WHAT THIS TASK INVOLVES:
What you should give back is every line from the one containing "Screen dimensions: 967x672" through the last line of the records below, word for word and without pictures.

MATERIAL FOR THIS EXERCISE:

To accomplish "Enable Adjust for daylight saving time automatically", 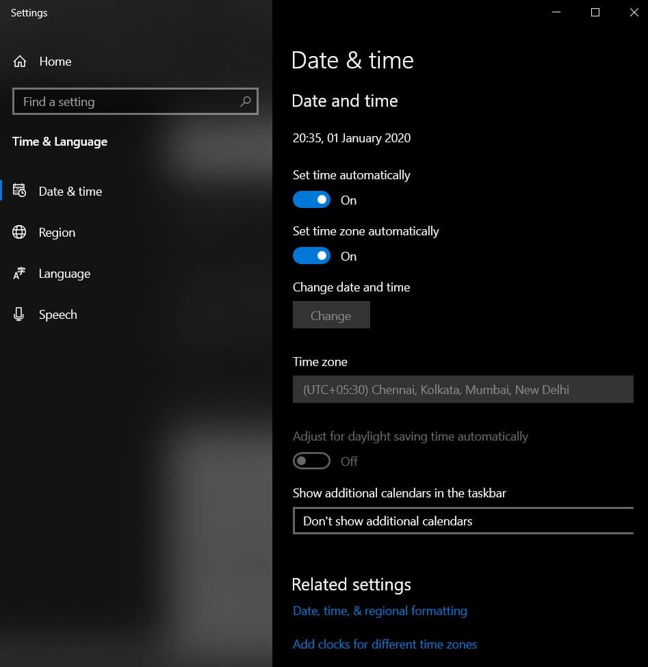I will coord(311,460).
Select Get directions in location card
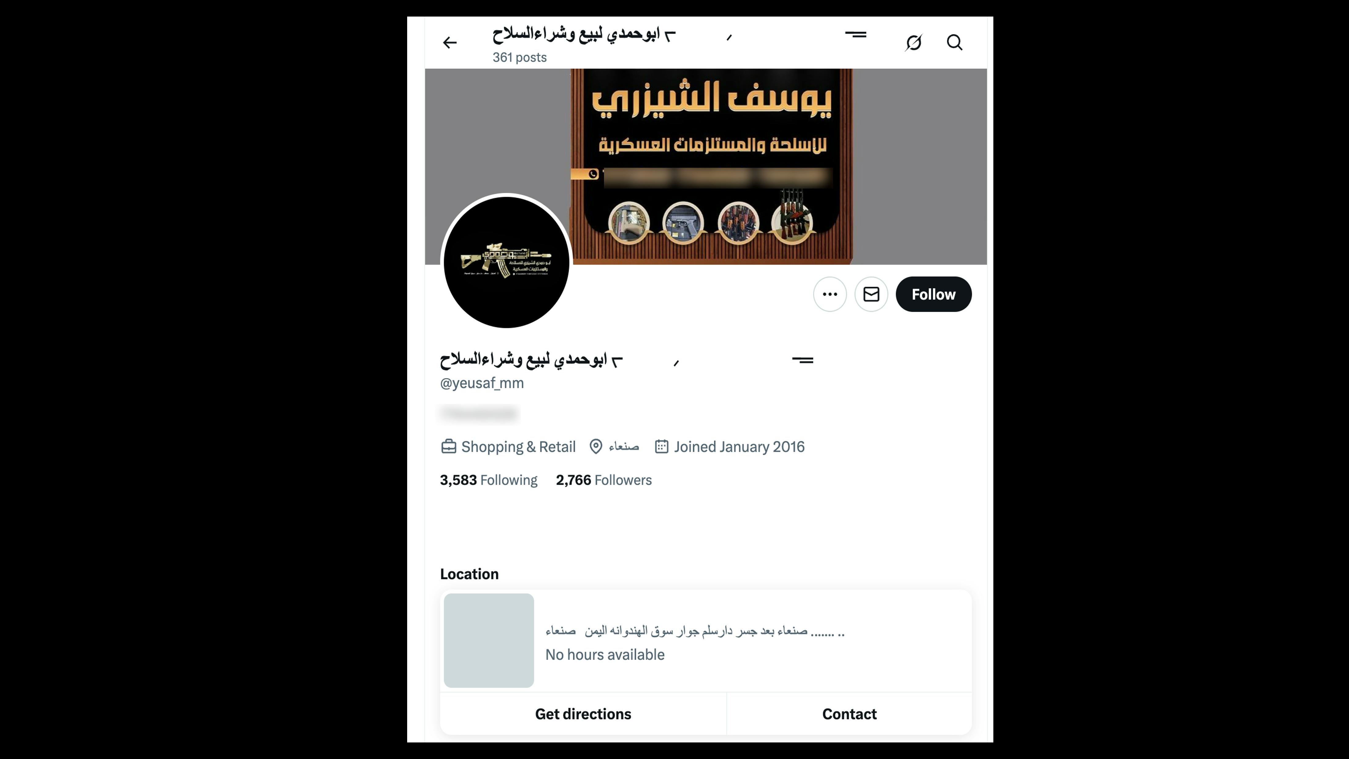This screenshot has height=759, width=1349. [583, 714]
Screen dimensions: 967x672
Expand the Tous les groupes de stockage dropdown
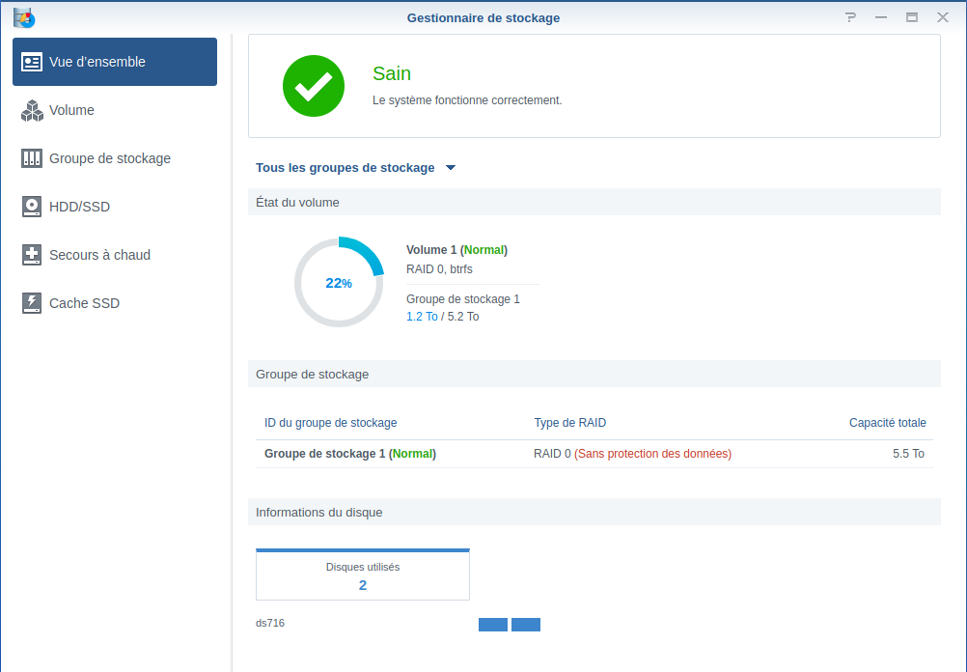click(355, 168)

RESPONSE TO THE TASK:
Screen dimensions: 967x672
Expand the Tous les groupes de stockage dropdown
click(355, 168)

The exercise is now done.